A Store-operated Calcium Channel in Drosophila S2 Cells

Using whole-cell recording in Drosophila S2 cells, we characterized a Ca²⁺-selective current that is activated by depletion of intracellular Ca²⁺ stores. Passive store depletion with a Ca²⁺-free pipette solution containing 12 mM BAPTA activated an inwardly rectifying Ca²⁺ current with a reversal potential >60 mV. Inward currents developed with a delay and reached a maximum of 20–50 pA at −110 mV. This current doubled in amplitude upon increasing external Ca²⁺ from 2 to 20 mM and was not affected by substitution of choline for Na⁺. A pipette solution containing ∼300 nM free Ca²⁺ and 10 mM EGTA prevented spontaneous activation, but Ca²⁺ current activated promptly upon application of ionomycin or thapsigargin, or during dialysis with IP₃. Isotonic substitution of 20 mM Ca²⁺ by test divalent cations revealed a selectivity sequence of Ba²⁺ > Sr²⁺ > Ca²⁺ >> Mg²⁺. Ba²⁺ and Sr²⁺ currents inactivated within seconds of exposure to zero-Ca²⁺ solution at a holding potential of 10 mV. Inactivation of Ba²⁺ and Sr²⁺ currents showed recovery during strong hyperpolarizing pulses.
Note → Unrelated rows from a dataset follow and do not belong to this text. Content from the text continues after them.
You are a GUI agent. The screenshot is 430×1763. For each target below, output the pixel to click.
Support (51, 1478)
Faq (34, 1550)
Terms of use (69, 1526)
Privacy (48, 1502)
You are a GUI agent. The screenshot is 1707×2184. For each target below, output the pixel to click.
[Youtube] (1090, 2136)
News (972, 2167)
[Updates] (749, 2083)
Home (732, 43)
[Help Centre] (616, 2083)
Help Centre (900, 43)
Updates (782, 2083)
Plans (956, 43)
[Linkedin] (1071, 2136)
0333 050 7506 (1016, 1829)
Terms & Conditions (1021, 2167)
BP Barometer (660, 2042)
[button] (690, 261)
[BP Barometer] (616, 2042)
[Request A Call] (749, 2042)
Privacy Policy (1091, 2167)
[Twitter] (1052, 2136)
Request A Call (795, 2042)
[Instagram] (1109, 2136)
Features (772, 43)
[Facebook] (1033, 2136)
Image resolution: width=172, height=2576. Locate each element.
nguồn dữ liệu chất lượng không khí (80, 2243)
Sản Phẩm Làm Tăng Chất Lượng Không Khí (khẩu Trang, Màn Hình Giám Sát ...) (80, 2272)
Noise analysis provided an estimate of unitary conductance values in 20 mM Ca²⁺ and Ba²⁺ of 36 and 420 fS, respectively. Upon removal of all external divalent ions, a transient monovalent current exhibited strong selectivity for Na⁺ over Cs⁺. The Ca²⁺ current was completely and reversibly blocked by Gd³⁺, with an IC₅₀ value of ∼50 nM, and was also blocked by 20 μM SKF 96365 and by 20 μM 2-APB. At concentrations between 5 and 14 μM, application of 2-APB increased the magnitude of Ca²⁺ currents. We conclude that S2 cells express store-operated Ca²⁺ channels with many of the same biophysical characteristics as CRAC channels in mammalian cells.